When the State Board of Medicine takes action against a physician, it often chooses probation. In many cases, the board issues what is known as a stayed suspension: it technically suspends the license but allows the physician to keep practicing as long as they follow every condition. If the physician breaks any condition, the board can lift the stay and activate the suspension right away.
How probation differs from suspension or revocation
Probation allows a physician to keep practicing while the board watches. A suspension takes that right away for a set period. Revocation ends it entirely. For many physicians, probation is the result of a negotiated consent agreement with the board’s legal division. The terms are binding, and the board’s Disciplinary Monitoring Unit tracks whether you follow them.
Common conditions the board may impose
Every probation order is different, but certain terms show up often. These may include regular drug or alcohol testing, required attendance at counseling or treatment sessions, limits on prescribing controlled substances, supervision by another physician and periodic reports to the board. If the underlying issue involved substance use, the board may also require participation in the Professional Health Monitoring Program.
The length of probation varies. Some orders run for one to three years. Others remain in effect until the board is satisfied that all conditions have been met. Most consent agreements include an automatic suspension clause. If a physician fails a drug test or misses a required deadline, the suspension can take effect immediately; often before the physician has a chance to respond.
Reporting and professional consequences
A probation order becomes part of your license defense record, and federal law requires the board to report public probation to the National Practitioner Data Bank within 30 days. Hospitals and insurance companies check this database when making credentialing decisions. A public probation order can affect your ability to maintain hospital privileges, stay on insurance panels or accept new patients. For example, many insurance network provider agreements require physicians to operate under an unrestricted license.
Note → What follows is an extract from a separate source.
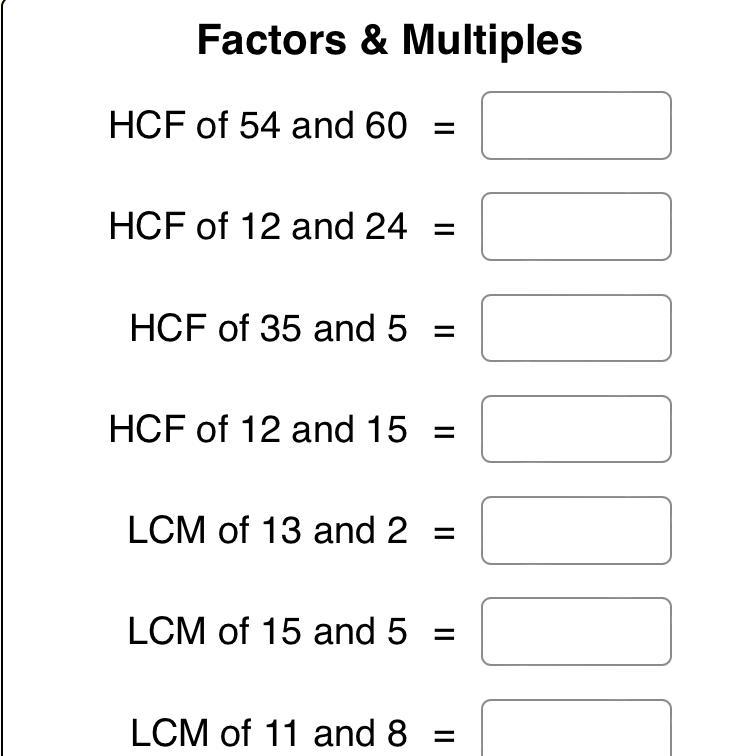The width and height of the screenshot is (753, 756).
Task: Click the equals sign after HCF of 54 and 60
Action: (x=444, y=128)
A probation order can cause the physician to be in default of the provider agreement, limiting the provider’s practice to a cash-only basis and operating as a de facto period of suspension where the physician cannot bill insurance.
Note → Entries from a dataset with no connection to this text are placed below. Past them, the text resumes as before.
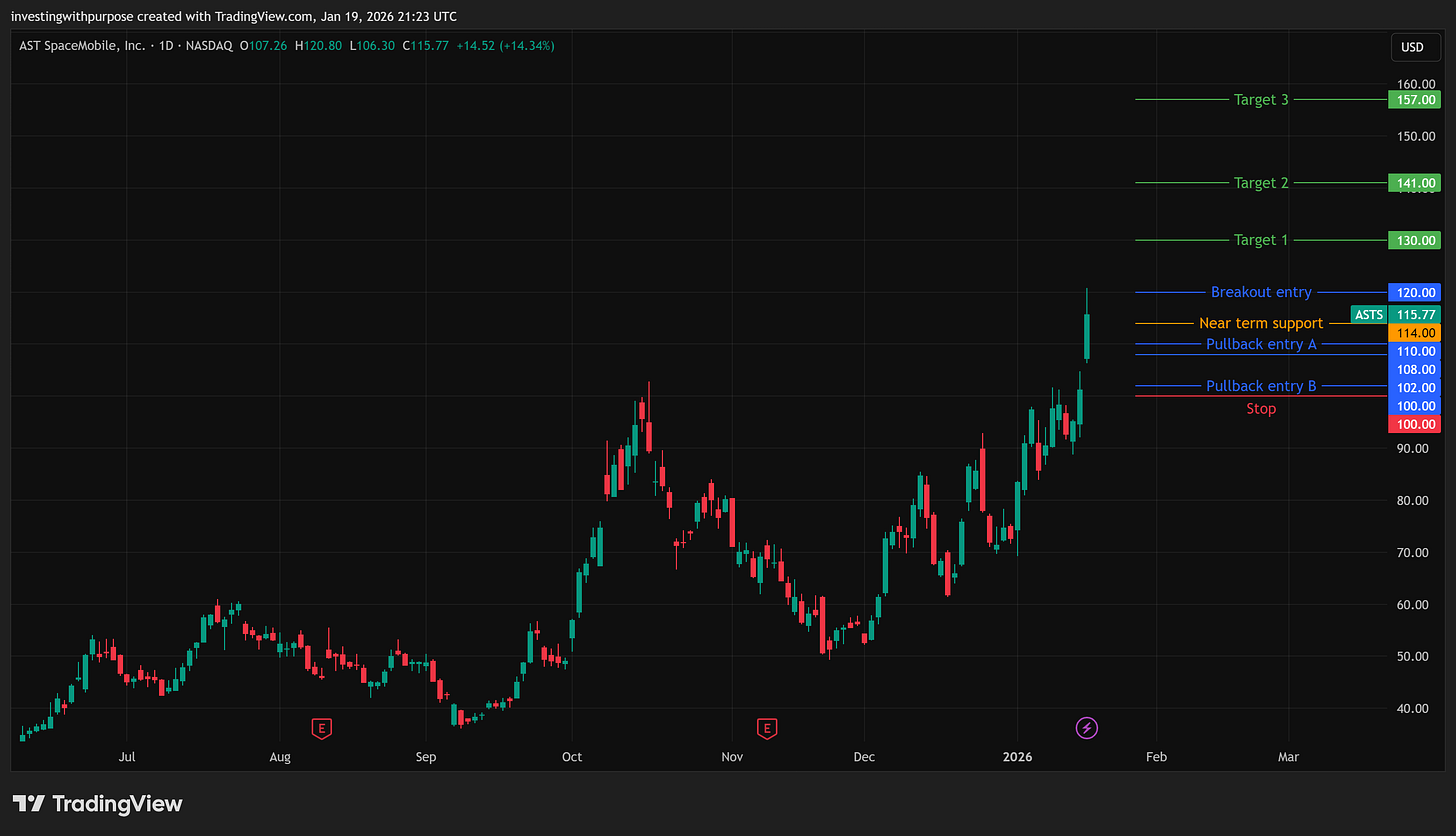Select the Target 2 line label

tap(1261, 183)
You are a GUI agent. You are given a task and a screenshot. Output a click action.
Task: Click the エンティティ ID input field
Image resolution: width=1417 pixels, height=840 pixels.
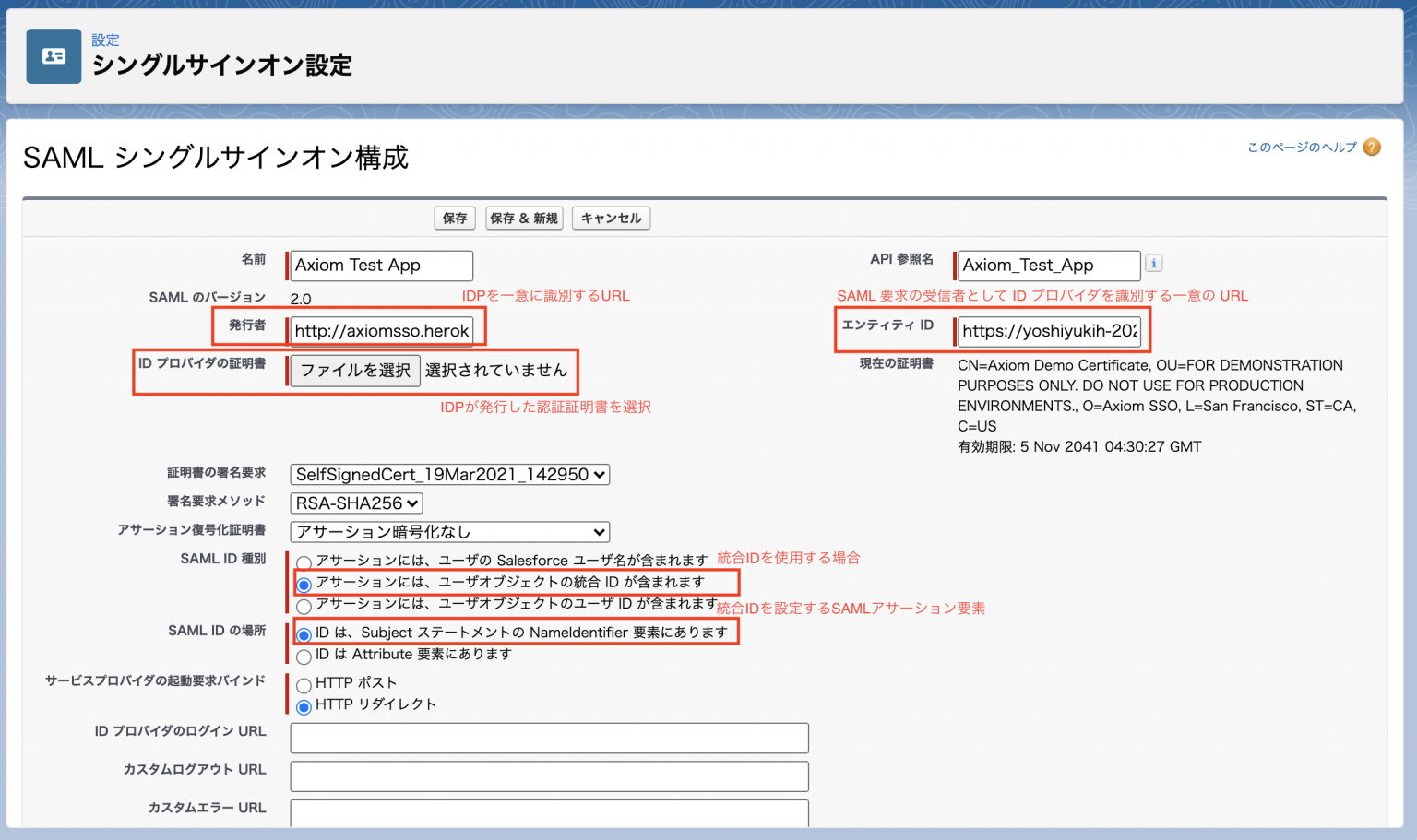click(x=1050, y=332)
In some cases, your employer may learn about the order through its own licensing board’s verification process.
Physicians dealing with substance use or mental health issues may qualify for the Voluntary Recovery Program, which provides confidential monitoring that does not appear in public records or the NPDB.
Why the terms of probation matter more than the label
Not all probation orders carry the same weight. A short probation with limited conditions is far less damaging than a lengthy one with practice restrictions and public reporting. The specific language in the order shapes what your day-to-day practice looks like and how future credentialing bodies view your record. Getting the terms right during negotiation can mean the difference between a manageable outcome and one that follows you for years.